**PROBLEM TO WORK ON:** Among the entries below, how many lines include the string "agent"? Answer with only the number.

INPUT RECORDS START

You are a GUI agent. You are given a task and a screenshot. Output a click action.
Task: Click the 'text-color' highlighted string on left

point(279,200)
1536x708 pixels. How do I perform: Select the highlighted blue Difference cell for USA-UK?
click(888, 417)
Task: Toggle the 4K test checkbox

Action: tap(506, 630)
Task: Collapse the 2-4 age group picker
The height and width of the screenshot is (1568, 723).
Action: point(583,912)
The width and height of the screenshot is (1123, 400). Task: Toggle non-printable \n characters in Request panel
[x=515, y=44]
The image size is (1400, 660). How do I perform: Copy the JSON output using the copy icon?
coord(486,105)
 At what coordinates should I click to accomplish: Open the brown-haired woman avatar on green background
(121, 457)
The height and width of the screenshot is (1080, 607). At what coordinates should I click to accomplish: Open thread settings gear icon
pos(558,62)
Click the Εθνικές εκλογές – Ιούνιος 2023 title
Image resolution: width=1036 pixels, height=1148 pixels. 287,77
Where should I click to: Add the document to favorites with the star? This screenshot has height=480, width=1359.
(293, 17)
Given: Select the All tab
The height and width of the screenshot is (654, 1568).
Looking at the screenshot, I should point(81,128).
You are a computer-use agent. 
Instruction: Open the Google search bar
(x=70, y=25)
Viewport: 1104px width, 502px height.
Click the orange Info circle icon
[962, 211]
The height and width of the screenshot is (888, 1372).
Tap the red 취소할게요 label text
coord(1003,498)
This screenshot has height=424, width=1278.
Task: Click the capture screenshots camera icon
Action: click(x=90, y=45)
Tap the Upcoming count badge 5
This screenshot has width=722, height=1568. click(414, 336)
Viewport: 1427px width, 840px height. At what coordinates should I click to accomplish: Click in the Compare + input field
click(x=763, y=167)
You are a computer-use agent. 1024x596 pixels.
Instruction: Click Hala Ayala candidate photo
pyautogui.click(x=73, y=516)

INPUT RECORDS END

**WRITTEN ANSWER:** 3